§ **WHAT YOU WILL DO**
Look below for the line that contains "Task: Change Status", then quote it and all the lines after it, exactly, with the pictures left out.

§ **SOURCE MATERIAL**
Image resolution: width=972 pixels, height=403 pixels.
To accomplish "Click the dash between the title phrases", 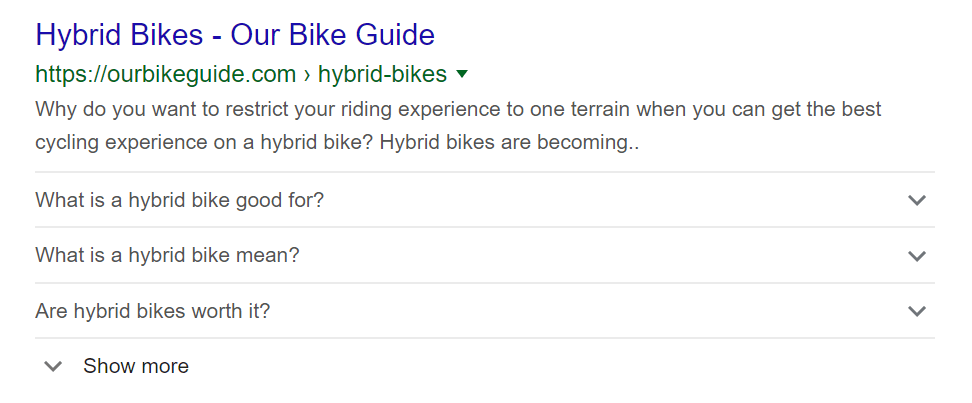I will 216,37.

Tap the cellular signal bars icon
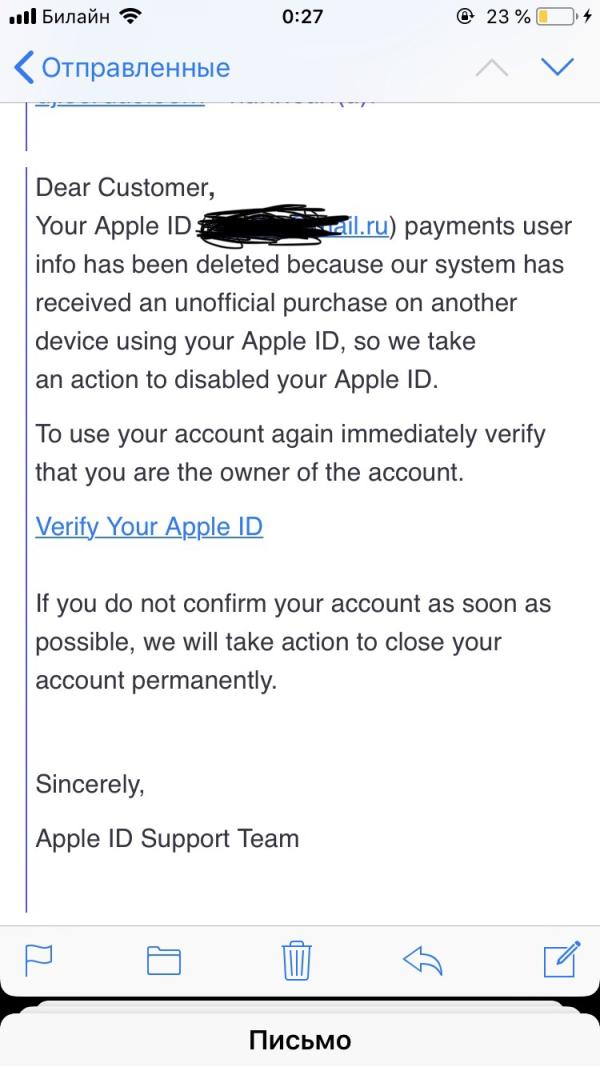tap(21, 16)
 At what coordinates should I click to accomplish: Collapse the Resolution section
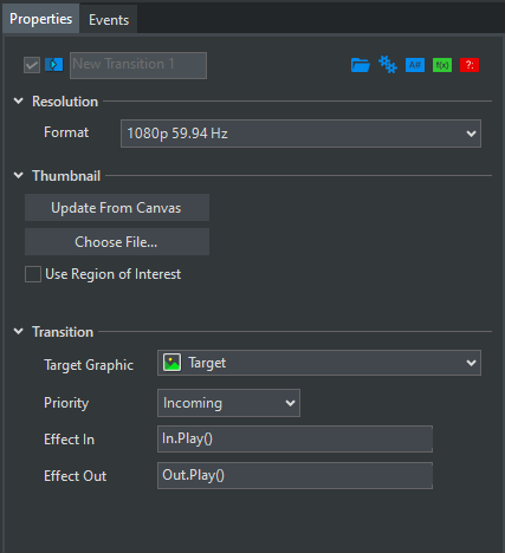pyautogui.click(x=18, y=101)
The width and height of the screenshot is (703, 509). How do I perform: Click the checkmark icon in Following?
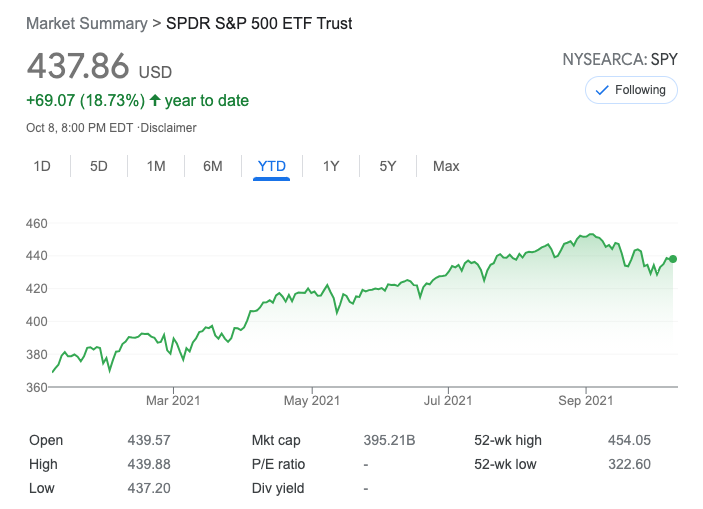click(x=602, y=90)
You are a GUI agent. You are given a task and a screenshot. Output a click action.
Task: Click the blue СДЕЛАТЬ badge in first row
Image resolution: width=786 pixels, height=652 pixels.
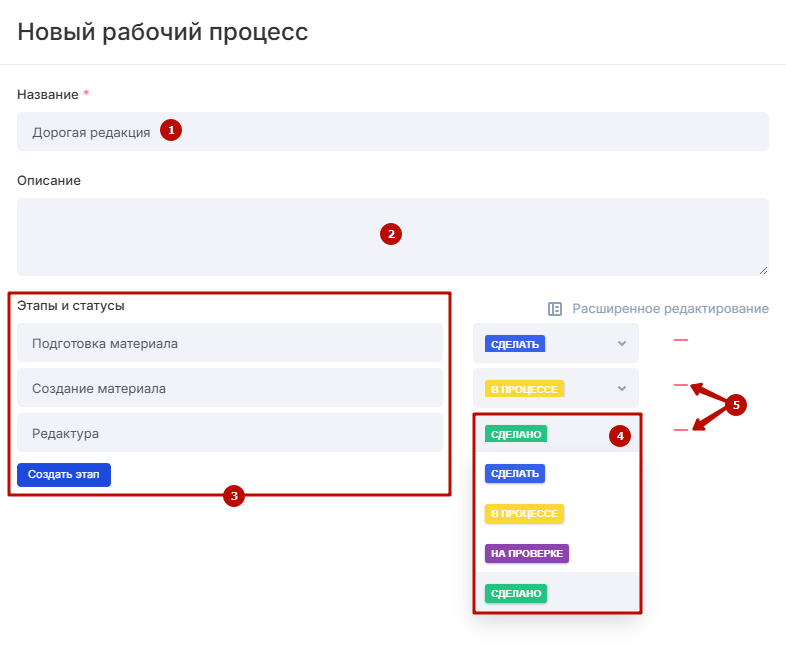pos(515,344)
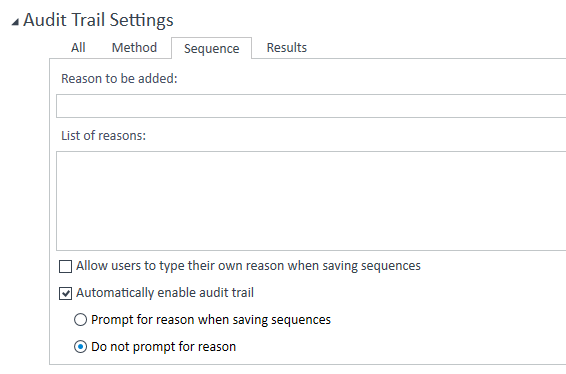
Task: Choose the Do not prompt for reason radio
Action: click(80, 347)
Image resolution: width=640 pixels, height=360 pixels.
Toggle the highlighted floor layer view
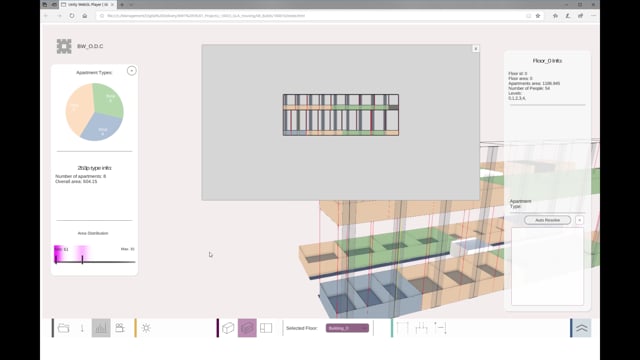coord(247,328)
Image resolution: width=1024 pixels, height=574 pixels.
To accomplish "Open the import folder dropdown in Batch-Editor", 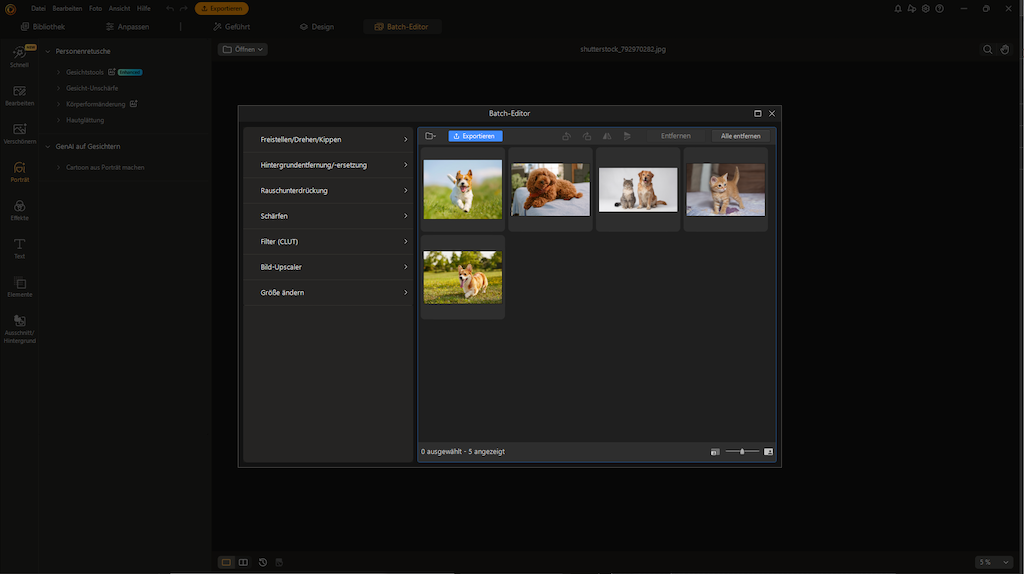I will pyautogui.click(x=430, y=136).

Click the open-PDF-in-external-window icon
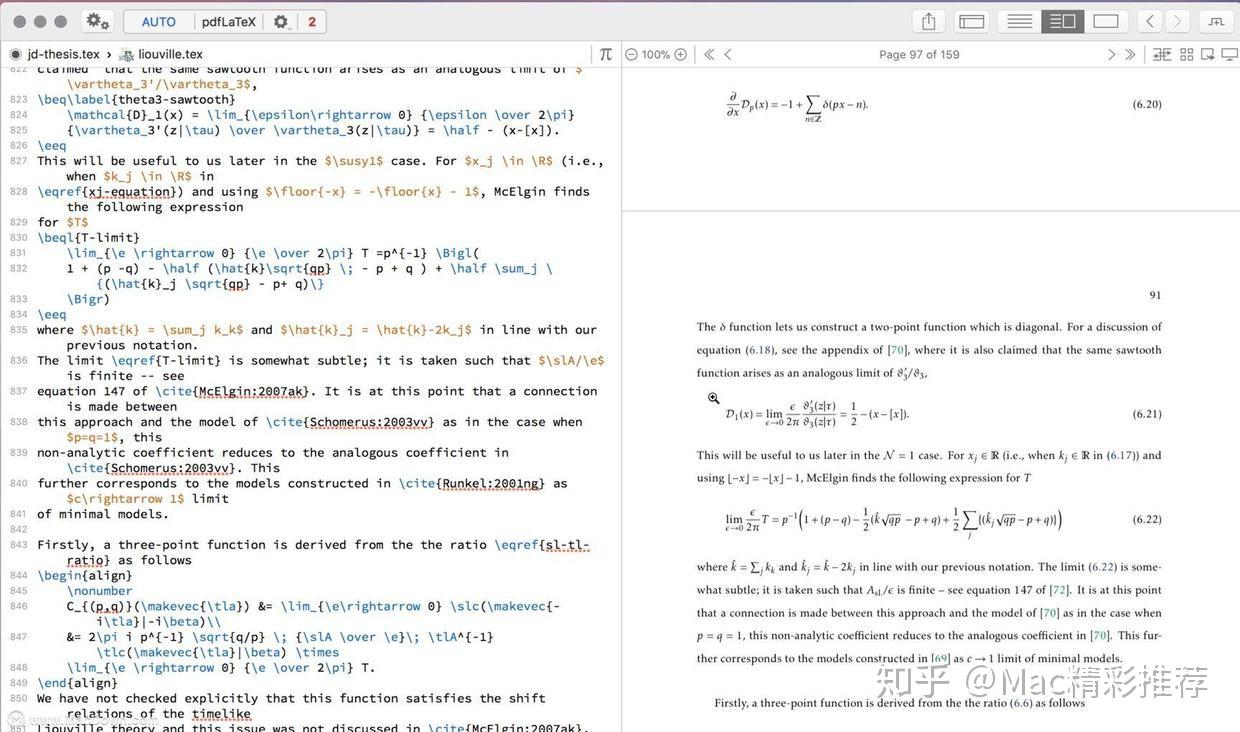(1209, 55)
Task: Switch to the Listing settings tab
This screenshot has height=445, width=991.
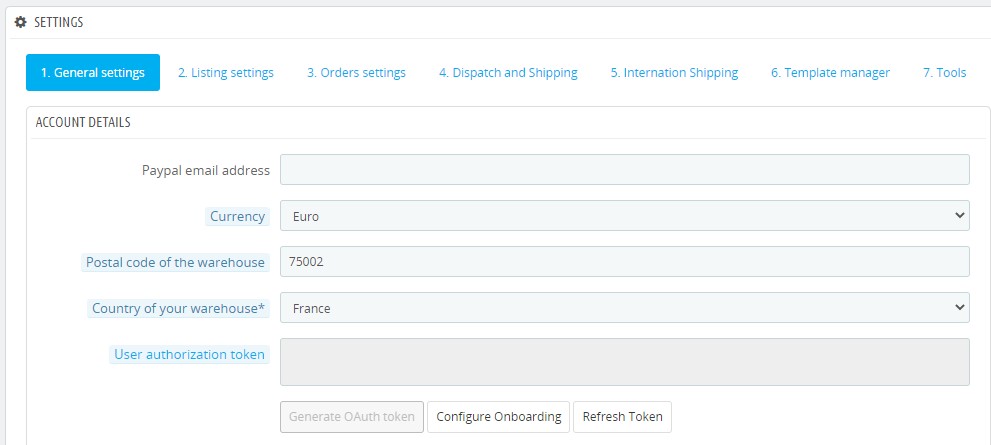Action: tap(225, 73)
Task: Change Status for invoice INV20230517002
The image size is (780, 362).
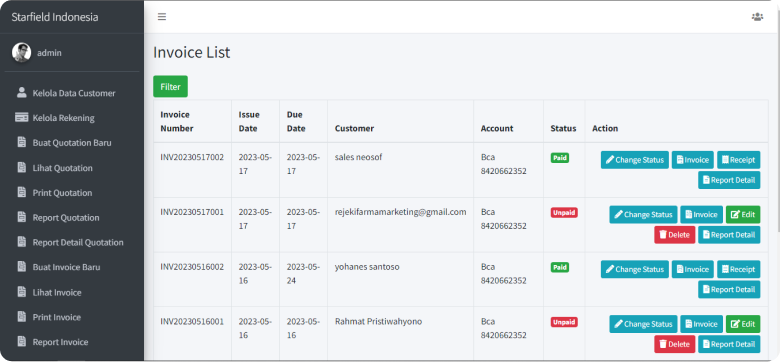Action: click(635, 160)
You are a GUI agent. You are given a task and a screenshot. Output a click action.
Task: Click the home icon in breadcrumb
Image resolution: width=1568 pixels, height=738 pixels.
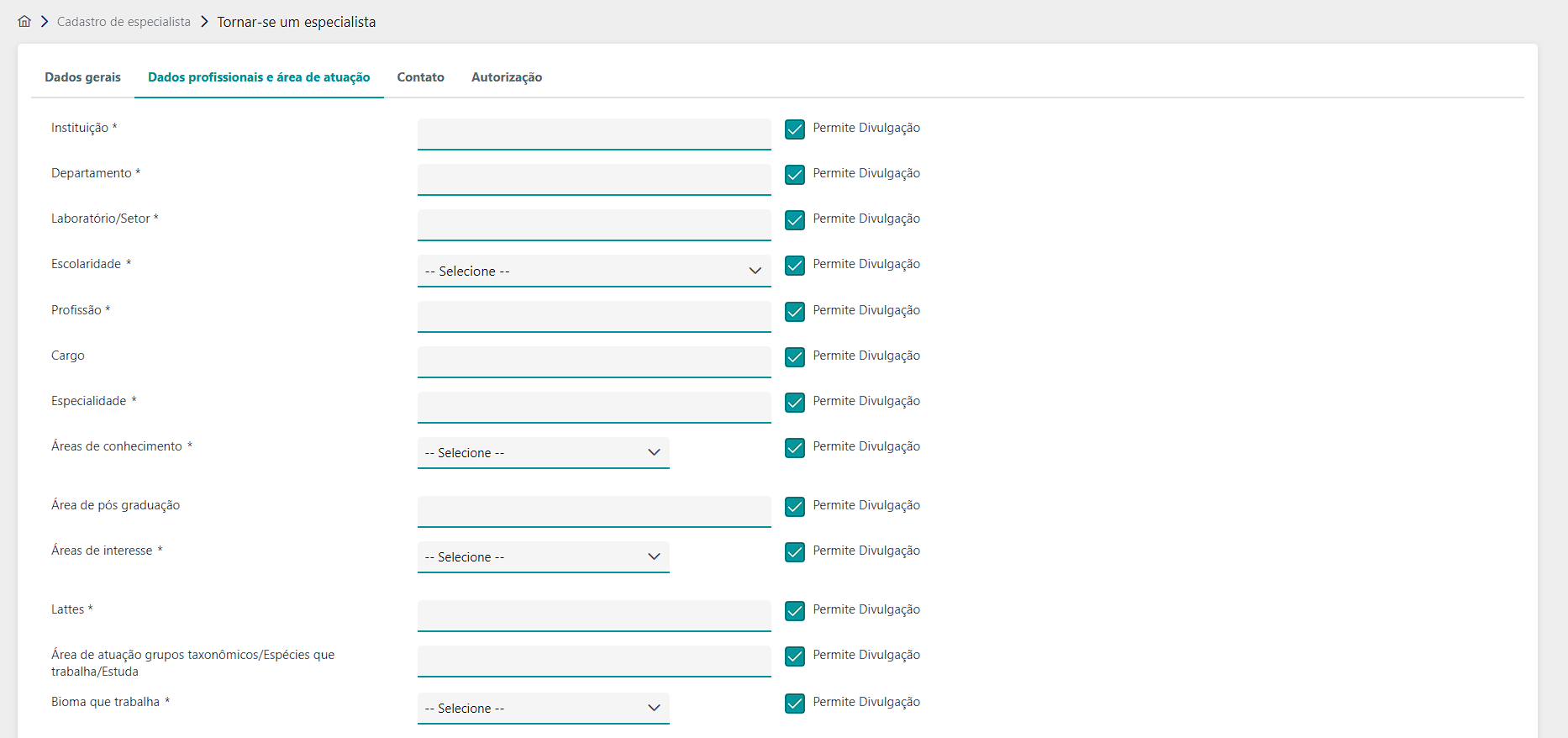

§ **RESULT**
Task: Change Status for invoice INV20230517002
The image size is (780, 362).
Action: click(635, 160)
You are a GUI agent. You are given a task and a screenshot. Output a click action.
Task: Click the home icon in breadcrumb
Image resolution: width=1568 pixels, height=738 pixels.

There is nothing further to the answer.